Um tweet criminoso
Conheçam o novo mito da esquerda: engravidou aos 16 anos, ex-esposa do [traficante] Marcinho VP, usuária de maconha, eleita pelo [grupo criminoso] Comando Vermelho, exonerou recentemente seis funcionários mas quem a matou foi a polícia militar...”
Esta mensagem de Twitter a propósito da execução de Marielle Franco seria apenas mais uma boçal calúnia, das tantas disseminadas pelas redes sociais na era da democratização da estupidez, se não fosse da autoria de um deputado federal da nação.
E mesmo depois de admitir que se enganou na idade da gravidez da vereadora carioca (foi aos 19 e não 16, como dezenas de jornais noticiaram pelo mundo em extensos perfis); de concordar que era impossível, por questões básicas de tempo e de espaço, que Marielle e o traficante Marcinho VP alguma vez sequer se tivessem cruzado; e de reconhecer que quase todos os votos que ela recebeu na eleição vieram da Maré, que não é controlada pelo Comando Vermelho, e dos bairros de classe média da zona sul carioca, o deputado Alberto Fraga, eleito pelo Democratas, disse não se arrepender do seu festival de equívocos criminosos em menos de 280 caracteres.
Fraga ficou relativamente conhecido do grande público por causa de uma gravação de 2007, mas divulgada só no ano passado pela TV Globo, em que pedia subornos a uma empresa de microautocarros, na qualidade de secretário dos Transportes do Distrito Federal. No áudio, queixava-se também de estar a receber menos dinheiro de comissões ilegais do que o seu subsecretário. Confrontado com a gravação, disse que era tudo brincadeira.
Réu em quatro processos no Supremo Tribunal Federal, por peculato, concussão, falsidade ideológica e porte ilegal de arma e de munições de uso restrito, Fraga é um dos líderes da suprapartidária Bancada da Bala no Congresso Nacional, cuja principal causa é a facilitação de aquisição de armas de fogo pela população. As duas patrocinadoras oficiais das campanhas dos parlamentares da Bancada da Bala, com cerca de 500 mil euros investidos só na eleição de 2014, são as líderes de mercado no setor das armas Taurus-Forjas e Companhia Brasileira de Cartuchos. Segundo os investigadores, foi esta última que fabricou, e vendeu ao estado em 2006, as balas que mataram Marielle e o motorista Anderson Gomes.
Em resumo, as balas que mataram Marielle são as balas que elegeram Fraga.

MATERIAL REUNIDO

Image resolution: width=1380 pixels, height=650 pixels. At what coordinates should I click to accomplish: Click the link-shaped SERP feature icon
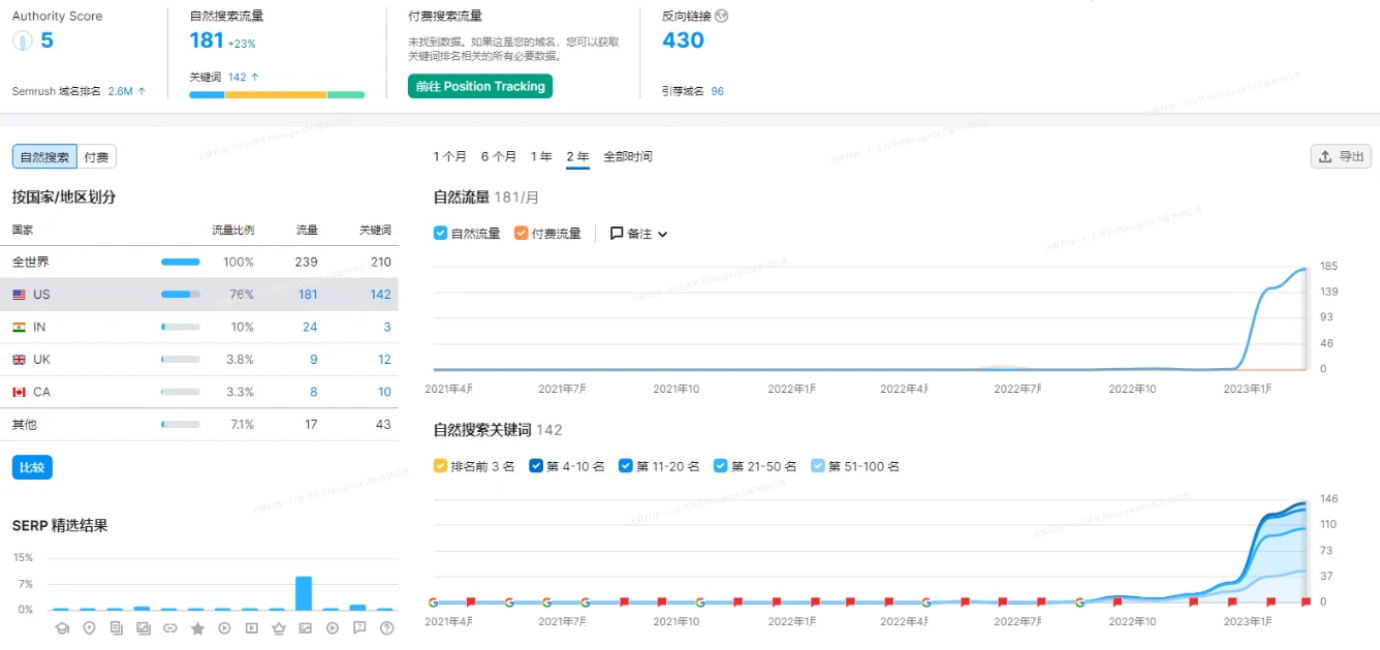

TAREFAS DO EXERCÍCIO
A. Liste, segundo o trecho selecionado, os crimes pelos quais Fraga é réu no Supremo Tribunal Federal.
B. No trecho selecionado, qual empresa, segundo os investigadores, fabricou as balas que mataram Marielle e Anderson Gomes?
C. Traduza para o inglês, por favor, esta frase do trecho selecionado: "Confrontado com a gravação, disse que era tudo brincadeira."

LISTA DE RESPOSTAS
A.
- peculato
- concussão
- falsidade ideológica
- porte ilegal de arma e de munições de uso restrito

B. A Companhia Brasileira de Cartuchos.

C. Confronted with the recording, he said it was all a joke.